My temper had been infamous in my circle and well beyond for as long as I’d lived in LA. I was the guy who everybody wanted to be friends with, if only to taste the lifestyle I enjoyed, but that adoration came with a price. And I had known it, and I had loved it.

The fear even my friends felt toward me. The almost comical deference of everyone from the guy who washed my cars to the staff at my favorite restaurants. They knew how volatile Gentry Duncan was.

Stories about me were legend in the underworld in which I’d traveled.

That familiar stirring of rage began in the pit of my stomach. I hadn’t felt it in weeks, not since my humiliation back in LA. I didn’t know whether to dread it or welcome it. At least one part of me hadn’t disappeared when I lost my powers.

This isn’t you anymore, I reminded myself, but that voice was nothing compared to the growing roar of frustration as the two of them approached.

I shoved my hands into my coat pockets before tightening them into fists. What I used to do with those hands…

“I think there was a misunderstanding,” I said, looking straight at him without saying hello to her first. “This was supposed to be dinner for just the two of us.”

“And she explained to you that I provide protection for her. That means everywhere she goes,” he growled.

Oh, what I would’ve done to him. I would’ve loved every second of it and replayed it for my amusement again and again.

Maybe I’d have set his shoes on fire for starters and laugh while he screamed and jumped around. Or I’d sic a few dozen rats on him—it was New York, so there were bound to be plenty nearby. Or I’d make the skin bubble and melt off his smirking face until he writhed and shrieked in agony

But no, I couldn’t do any of that. Not a single thing like that.

Instead, I turned to her. “Do you feel that you need protection from me?”

“No, but it would make him feel better if he could wait outside. He won’t be coming in with us.”

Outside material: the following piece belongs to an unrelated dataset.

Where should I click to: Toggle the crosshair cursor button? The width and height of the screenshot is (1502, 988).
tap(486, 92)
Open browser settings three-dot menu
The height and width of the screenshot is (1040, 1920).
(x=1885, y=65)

That was something, anyway.

I held his gaze—at least, I thought I did, though there was no telling with him wearing those ridiculous sunglasses.

Who wore sunglasses after sunset?

Assholes, that was who.

Men who felt the need to intimidate others with their appearance.

I had always kept in shape and knew my way around a boxing ring, but I had never tried to lord my physical strength over strangers.

Because you didn’t need to, a nasty, taunting voice reminded me as I opened the restaurant door for her. You had your powers. You were nothing but a stupid, petty little bully. Do you think anybody you sparred with would’ve dared knock you out? Stop kidding yourself.

I tried to shake it off, just as I had shaken it off throughout my cross-country drive. There was little else to do when traveling down seemingly endless stretches of empty highway other than get lost in thought.

“I’m sorry about him,” she whispered once we were inside.

“I’m sorry if I caused any trouble with him, for your sake.” I helped her with her coat and swallowed hard at the sight of her body in a sweater dress which hugged her like a second skin.